Hello Mike, hello linux-kernel hackers,

Mike Galbraith wrote:
> I wouldn't (not going to here;) spend a lot of time on it. The compiler
> has problems. It won't build glibc-2.2, and chokes horribly on ipchains.

Maybe, but you were lucky getting an ICE, and not silently failing code :-)

After having spent several hours debugging now, I think it was
worth it (at least for my understanding of lower-level kernel issues and of
the (rather nice and almost readable) assembly code gcc generates). There
seems to be something going wrong in the down(sem) path after the
kernel_thread call.

I'm not sure if down() succeeds instantly when compiling the kernel with
2.95.2, but it seems to fail for 2.97; I figured out by spilling some
printk's around in bdflush_init, which made the bug magically disappear, due
to the looser timing. This also might happen for compiling with frame
pointers or with the static declaration variables, somehow.

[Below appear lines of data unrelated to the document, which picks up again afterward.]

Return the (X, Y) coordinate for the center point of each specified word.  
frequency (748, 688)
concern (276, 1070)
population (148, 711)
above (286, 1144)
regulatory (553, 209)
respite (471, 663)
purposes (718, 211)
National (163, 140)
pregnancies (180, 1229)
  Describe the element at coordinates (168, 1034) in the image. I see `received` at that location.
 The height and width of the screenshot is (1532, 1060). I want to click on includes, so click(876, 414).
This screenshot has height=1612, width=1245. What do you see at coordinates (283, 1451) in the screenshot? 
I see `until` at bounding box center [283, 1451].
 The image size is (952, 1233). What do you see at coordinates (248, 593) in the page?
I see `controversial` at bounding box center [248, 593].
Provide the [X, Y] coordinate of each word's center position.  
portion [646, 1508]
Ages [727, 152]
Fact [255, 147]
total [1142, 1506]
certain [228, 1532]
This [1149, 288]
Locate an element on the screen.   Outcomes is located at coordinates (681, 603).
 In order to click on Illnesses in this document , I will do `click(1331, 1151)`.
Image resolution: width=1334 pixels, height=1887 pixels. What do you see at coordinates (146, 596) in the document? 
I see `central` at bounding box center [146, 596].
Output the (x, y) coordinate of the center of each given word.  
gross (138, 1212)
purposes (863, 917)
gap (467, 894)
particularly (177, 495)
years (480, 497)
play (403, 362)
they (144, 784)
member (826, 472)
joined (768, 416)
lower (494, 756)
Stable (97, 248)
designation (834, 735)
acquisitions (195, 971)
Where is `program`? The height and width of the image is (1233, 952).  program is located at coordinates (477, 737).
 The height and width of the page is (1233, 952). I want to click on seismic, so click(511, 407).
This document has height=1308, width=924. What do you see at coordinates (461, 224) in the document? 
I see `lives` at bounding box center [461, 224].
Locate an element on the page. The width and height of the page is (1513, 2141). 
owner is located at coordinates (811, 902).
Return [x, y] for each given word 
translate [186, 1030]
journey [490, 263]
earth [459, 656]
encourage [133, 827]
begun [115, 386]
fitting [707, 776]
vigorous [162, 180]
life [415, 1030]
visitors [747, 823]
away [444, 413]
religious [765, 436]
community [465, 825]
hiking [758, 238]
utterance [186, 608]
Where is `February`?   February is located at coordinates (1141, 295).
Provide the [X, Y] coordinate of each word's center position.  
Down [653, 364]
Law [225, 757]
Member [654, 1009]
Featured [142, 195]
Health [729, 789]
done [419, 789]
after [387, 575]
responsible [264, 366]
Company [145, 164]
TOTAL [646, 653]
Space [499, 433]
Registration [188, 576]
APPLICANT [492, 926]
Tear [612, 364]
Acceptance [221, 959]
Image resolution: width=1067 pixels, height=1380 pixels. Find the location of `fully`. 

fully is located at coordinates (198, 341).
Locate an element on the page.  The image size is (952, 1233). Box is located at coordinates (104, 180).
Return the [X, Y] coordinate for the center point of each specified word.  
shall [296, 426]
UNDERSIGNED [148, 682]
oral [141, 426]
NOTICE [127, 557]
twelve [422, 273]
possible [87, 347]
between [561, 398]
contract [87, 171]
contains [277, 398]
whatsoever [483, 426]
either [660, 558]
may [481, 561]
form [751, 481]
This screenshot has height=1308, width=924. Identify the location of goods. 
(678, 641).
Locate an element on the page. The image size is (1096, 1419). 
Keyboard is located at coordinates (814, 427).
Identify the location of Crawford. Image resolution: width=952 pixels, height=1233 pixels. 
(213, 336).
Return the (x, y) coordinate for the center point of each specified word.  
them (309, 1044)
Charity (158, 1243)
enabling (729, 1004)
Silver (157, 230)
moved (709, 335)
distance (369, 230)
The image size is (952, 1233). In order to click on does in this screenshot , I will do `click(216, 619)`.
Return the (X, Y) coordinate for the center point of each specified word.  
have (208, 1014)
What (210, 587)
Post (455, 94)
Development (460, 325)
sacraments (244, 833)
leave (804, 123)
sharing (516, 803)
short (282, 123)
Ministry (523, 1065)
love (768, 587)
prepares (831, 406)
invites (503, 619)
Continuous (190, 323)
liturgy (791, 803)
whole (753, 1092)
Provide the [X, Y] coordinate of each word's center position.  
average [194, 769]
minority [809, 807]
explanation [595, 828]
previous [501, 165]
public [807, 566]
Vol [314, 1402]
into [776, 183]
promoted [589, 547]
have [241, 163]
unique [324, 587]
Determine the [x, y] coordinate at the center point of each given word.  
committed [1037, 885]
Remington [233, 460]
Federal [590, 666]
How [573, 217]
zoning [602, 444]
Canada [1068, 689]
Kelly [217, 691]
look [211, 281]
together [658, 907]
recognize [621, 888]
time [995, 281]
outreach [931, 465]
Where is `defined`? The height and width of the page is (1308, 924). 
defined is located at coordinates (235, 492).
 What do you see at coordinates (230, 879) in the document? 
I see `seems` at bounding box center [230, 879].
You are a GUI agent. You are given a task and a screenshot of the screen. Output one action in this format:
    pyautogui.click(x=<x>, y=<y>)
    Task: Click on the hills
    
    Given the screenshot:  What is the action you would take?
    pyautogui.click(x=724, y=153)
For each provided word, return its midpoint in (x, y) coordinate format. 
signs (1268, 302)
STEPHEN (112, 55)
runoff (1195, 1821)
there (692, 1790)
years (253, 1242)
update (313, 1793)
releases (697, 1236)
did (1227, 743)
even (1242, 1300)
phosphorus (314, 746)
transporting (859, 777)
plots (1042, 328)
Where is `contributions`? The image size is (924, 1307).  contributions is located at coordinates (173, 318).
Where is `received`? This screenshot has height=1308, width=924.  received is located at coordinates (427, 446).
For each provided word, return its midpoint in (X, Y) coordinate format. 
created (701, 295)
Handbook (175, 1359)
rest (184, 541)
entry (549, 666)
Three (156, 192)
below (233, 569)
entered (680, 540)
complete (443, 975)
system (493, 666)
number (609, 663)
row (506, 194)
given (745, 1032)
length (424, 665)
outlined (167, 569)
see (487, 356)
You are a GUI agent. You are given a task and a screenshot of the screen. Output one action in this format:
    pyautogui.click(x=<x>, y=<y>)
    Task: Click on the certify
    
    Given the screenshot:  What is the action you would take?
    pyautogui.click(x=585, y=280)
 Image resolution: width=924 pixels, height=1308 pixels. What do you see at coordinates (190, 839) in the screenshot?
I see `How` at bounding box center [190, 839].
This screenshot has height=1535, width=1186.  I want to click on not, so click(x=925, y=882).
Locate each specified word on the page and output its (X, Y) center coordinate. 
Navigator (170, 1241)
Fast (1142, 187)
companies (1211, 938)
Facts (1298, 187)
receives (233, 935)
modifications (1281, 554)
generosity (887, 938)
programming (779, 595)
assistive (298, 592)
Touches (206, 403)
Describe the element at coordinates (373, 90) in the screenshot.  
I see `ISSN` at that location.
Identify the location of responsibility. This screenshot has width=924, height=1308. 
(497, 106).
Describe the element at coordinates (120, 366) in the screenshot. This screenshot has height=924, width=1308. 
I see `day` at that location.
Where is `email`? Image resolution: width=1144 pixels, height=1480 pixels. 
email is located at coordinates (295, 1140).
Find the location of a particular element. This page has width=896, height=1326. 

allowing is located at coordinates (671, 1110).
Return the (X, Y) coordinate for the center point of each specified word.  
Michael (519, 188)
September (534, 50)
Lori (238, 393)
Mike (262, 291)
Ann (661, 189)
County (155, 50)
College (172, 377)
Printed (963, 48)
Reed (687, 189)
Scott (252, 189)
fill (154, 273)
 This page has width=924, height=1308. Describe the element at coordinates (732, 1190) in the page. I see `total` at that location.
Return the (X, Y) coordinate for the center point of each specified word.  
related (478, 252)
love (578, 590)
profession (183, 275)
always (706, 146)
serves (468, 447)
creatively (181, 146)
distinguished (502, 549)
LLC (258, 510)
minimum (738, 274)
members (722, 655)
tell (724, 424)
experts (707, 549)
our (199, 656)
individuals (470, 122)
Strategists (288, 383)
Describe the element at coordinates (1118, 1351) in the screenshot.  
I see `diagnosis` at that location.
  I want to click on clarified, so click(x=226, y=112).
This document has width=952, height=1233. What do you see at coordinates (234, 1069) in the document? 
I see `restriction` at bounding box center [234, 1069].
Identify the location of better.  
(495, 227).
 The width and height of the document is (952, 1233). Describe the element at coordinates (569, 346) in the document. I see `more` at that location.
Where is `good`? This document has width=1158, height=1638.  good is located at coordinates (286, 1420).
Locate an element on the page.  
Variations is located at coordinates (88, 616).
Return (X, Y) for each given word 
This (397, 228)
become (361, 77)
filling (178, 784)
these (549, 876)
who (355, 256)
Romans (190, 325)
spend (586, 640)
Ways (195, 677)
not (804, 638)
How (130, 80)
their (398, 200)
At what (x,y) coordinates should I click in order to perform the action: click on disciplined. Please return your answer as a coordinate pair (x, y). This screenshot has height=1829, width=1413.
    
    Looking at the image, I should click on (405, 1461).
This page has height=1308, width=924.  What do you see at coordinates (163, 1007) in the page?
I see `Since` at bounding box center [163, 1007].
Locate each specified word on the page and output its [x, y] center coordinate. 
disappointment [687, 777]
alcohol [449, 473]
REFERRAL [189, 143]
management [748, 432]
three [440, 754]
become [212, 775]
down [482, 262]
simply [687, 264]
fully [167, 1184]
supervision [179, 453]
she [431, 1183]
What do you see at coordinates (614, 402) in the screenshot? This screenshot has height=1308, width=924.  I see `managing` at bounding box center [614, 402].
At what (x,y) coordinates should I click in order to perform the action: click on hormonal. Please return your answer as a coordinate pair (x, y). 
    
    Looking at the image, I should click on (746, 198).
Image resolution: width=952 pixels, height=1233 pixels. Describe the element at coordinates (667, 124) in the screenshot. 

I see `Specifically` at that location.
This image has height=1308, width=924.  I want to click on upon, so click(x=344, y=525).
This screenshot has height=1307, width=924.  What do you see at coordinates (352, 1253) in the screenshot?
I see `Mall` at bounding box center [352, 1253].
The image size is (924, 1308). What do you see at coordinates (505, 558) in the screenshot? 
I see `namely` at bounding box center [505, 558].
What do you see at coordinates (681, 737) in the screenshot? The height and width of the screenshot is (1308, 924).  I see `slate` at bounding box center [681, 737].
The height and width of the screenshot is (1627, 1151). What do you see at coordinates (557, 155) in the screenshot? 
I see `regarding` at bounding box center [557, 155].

Th bdflush_init function itself does not seem to be responsible, which
corresponds with the assembly, which is fine and should get the same results
for all compiled cases.

It seems that whyever, the cause for this failure is actually the down(sem)
call on a not yet up()'ed semaphore, and this is where it starts to get ugly.

down() then calls __down_failed, which ends up in __down(); __down does some
waitqueue handling, which I don't understand, and then calls __wake_up - up
to then, everything seems fine, in __wake_up it is where my search ended up
to now, but I think something is wrong in this context; however, the
complexity of this code exceeds my knowledge by magnitudes, so I can't
continue searching there without going mad :-)

It would be nice if someone else could look from there on, now I've narrowed
the case down to rather low-level functions.